Bodhidharma’s Outline of Practice: Part 6, Seeking Nothing, Continued
(Follow this link to see the November 2021 Priory Newsletter where this was originally published.)
The third of the four practices, Seeking Nothing is as follows (from the Red Pine translation):
Third, seeking nothing. People of this world are deluded. They’re always longing for something – always, in a word, seeking. But the wise wake up. They choose reason over custom. They fix their minds on the sublime and let their bodies change with the seasons. All phenomena are empty. They contain nothing worth desiring. Calamity forever alternates with prosperity! To dwell in the three realms is to dwell in a burning house. To have a body is to suffer. Does anyone with a body know peace? Those who understand this detach themselves from all that exists and stop imagining or seeking anything. The sutras say, “To seek is to suffer. To seek nothing is bliss.” When you seek nothing, you’re on the Path.
Those who understand this detach themselves from all that exists and stop imagining or seeking anything.

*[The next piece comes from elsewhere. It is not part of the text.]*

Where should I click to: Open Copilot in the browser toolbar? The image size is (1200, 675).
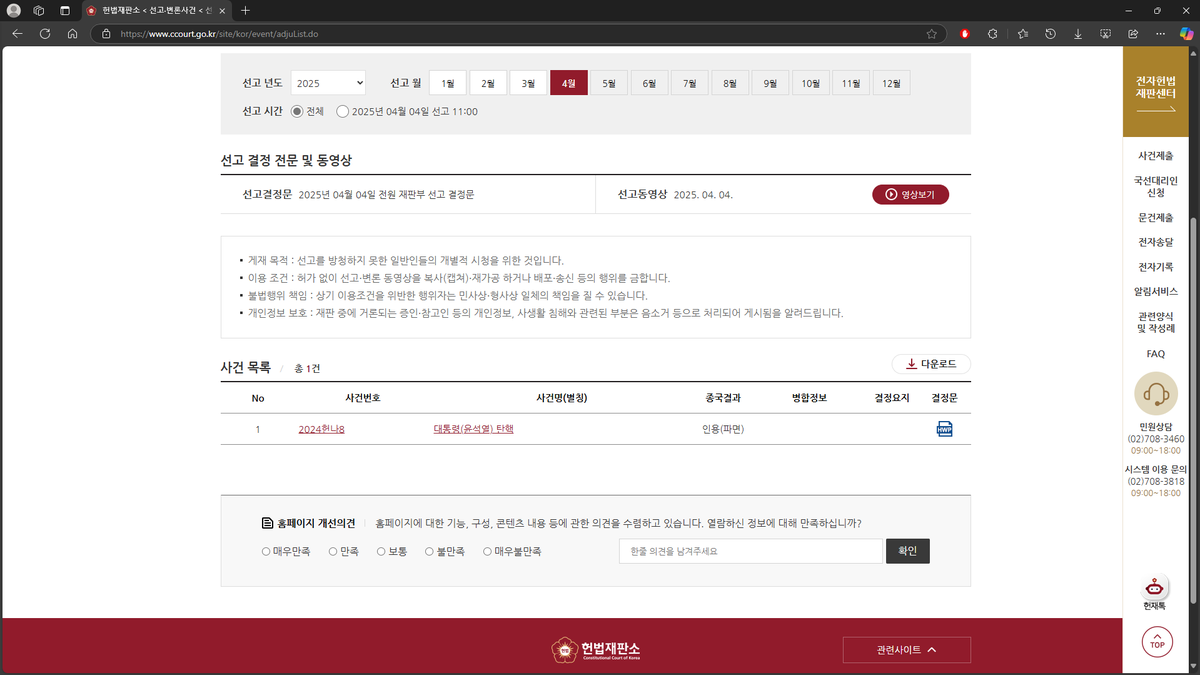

We can think that a teaching like “Those who understand this detach themselves from all that exists and stop imagining or seeking anything” is too extreme, is too exotic; but, in our Soto Zen practice, this is what we are doing, in a small steady way, each time we sit down to meditate. Soto Zen is, I understand, called “farmer Zen” in Japan. This is, in part, because it was originally practiced by the peasant class in contrast to Rinzai Zen which was practiced by the Samurai class.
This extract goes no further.